Homeless Student Rate Soars


A stunning 25 percent of Payson students are considered “homeless” by the school district, one of the highest rates in the state.

The share of students living in unstable households, with relatives or in campgrounds and cars has jumped 10 percent in the past two years.

“What’s particularly sobering is the comparison of our homeless numbers with districts many times our overall population — and not just affluent districts, but poor urban ones,” said Superintendent Casey O’Brien.

Only a small percentage of those roughly 600 students have no place to live at all. The great majority live with friends or relatives besides their parents — or live with their parents in the homes of other families and relatives. That would include children living with grandparents.

Studies show that sometimes such chaotic and unstable living arrangements have a big impact on student achievement and success in school. Moreover, the inexorable rise in the

figures reflects the financial and emotional stress affecting a huge share of the young families in town.

Each year, O’Brien receives a list of the number of homeless students in kindergarten through 12th grade across the state from the Arizona Department of Education’s department on Homeless and Refugee Education.

The percentage of homeless students in the district has more than doubled in the past four years, leaving the district struggling to cope with one of the highest rates in the state.


Hard Times in High Country

O’Brien pointed to the Roosevelt and Glendale schools in the Phoenix area for comparison.

The Roosevelt district sits in south Phoenix with a demographic mix of minorities and lower-income residents. The district has 11,000 students, 12 percent of them homeless. That’s half of Payson’s rate.

The 13,000-student Glendale district has the same sort of demographic mix as Roosevelt, but only 5 percent of its students are defined as homeless. Payson’s rate is five times as high.

Payson also fares poorly when compared to other rural school districts, including Blue Ridge and Show Low.

The Show Low district and Blue Ridge district in Lakeside both have roughly the same enrollment as Payson but only 5 to 6 percent of their students meet the definition for homeless.

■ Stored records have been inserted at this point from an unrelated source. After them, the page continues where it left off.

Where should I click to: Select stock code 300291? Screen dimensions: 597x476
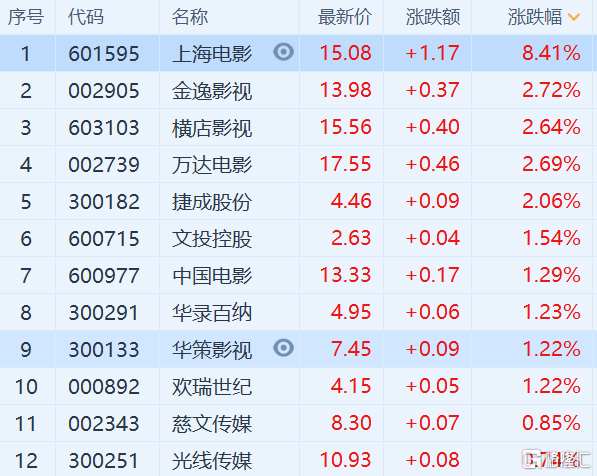pyautogui.click(x=104, y=313)
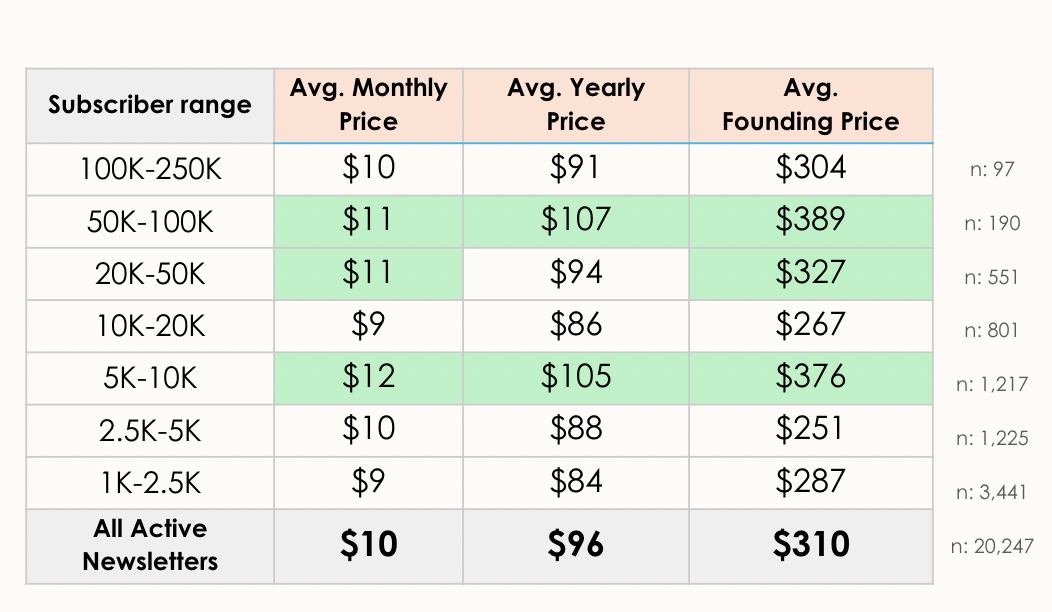1052x612 pixels.
Task: Select the $389 founding price cell
Action: click(810, 220)
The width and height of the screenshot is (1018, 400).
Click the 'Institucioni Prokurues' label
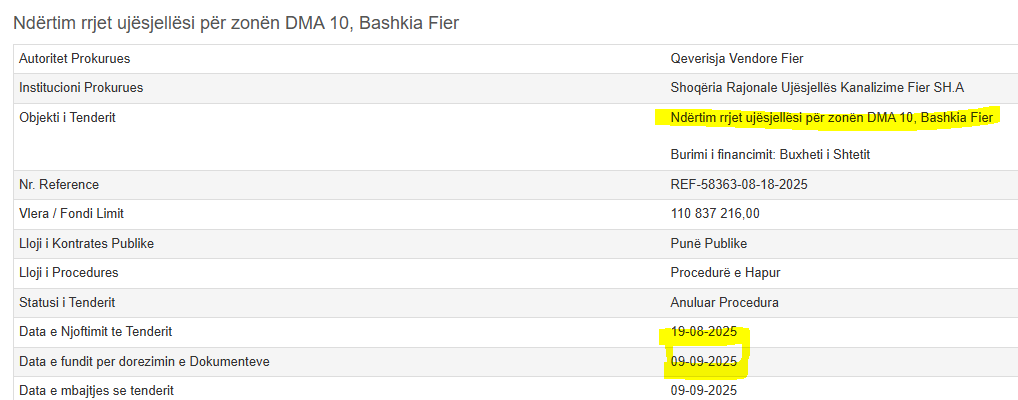coord(81,88)
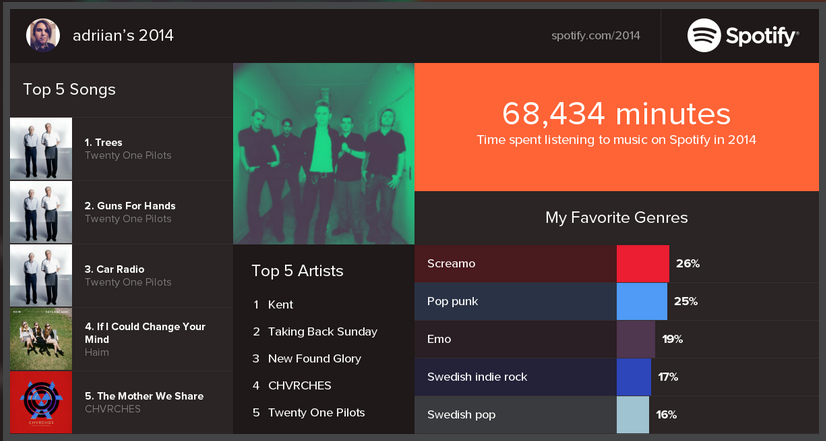
Task: Select the purple Emo genre bar
Action: tap(635, 339)
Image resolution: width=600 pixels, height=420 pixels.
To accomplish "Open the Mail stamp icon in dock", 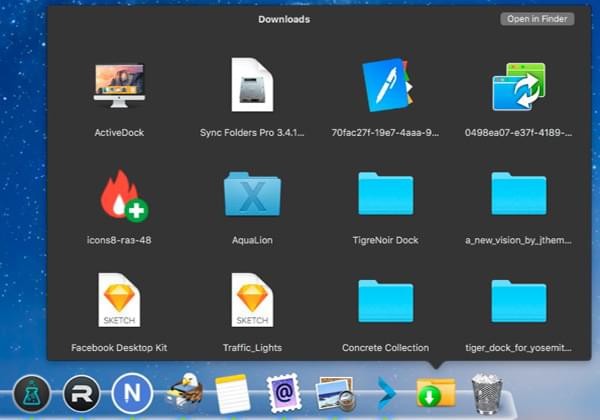I will point(283,391).
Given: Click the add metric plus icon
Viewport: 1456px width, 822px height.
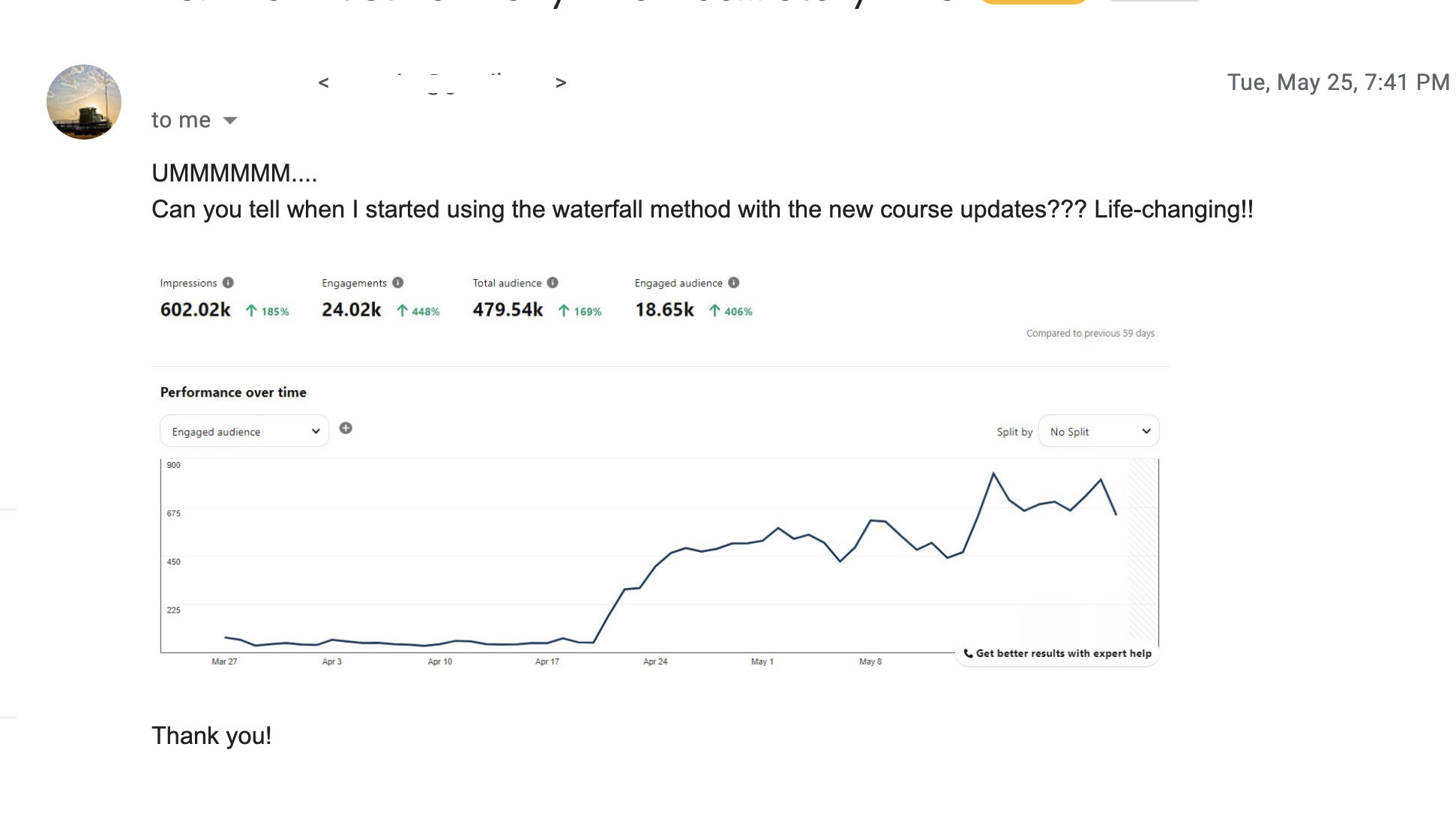Looking at the screenshot, I should [346, 428].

The Federal McKinney-Vento Act defines a homeless student as “individuals who lack a fixed, regular, and adequate nighttime residence.” The definition also includes children who share housing, live in motels, trailer parks, campgrounds, emergency transitional housing, or are waiting for foster care placement.

Examples of non-fixed housing include living in cars, parks, public spaces, abandoned buildings, substandard housing, bus or train stations, or under migrant circumstances.

O’Brien said the Payson district receives a federal grant of $13,000 to aid homeless students with their clothing and school supply needs.

The McKinney-Vento Act passed in 2002 as part of the No Child Left Behind legislation. The act states homeless students have the right to attend the school they attended prior to becoming homeless. They have the right to transportation and to participate in school programs regardless if they have an address.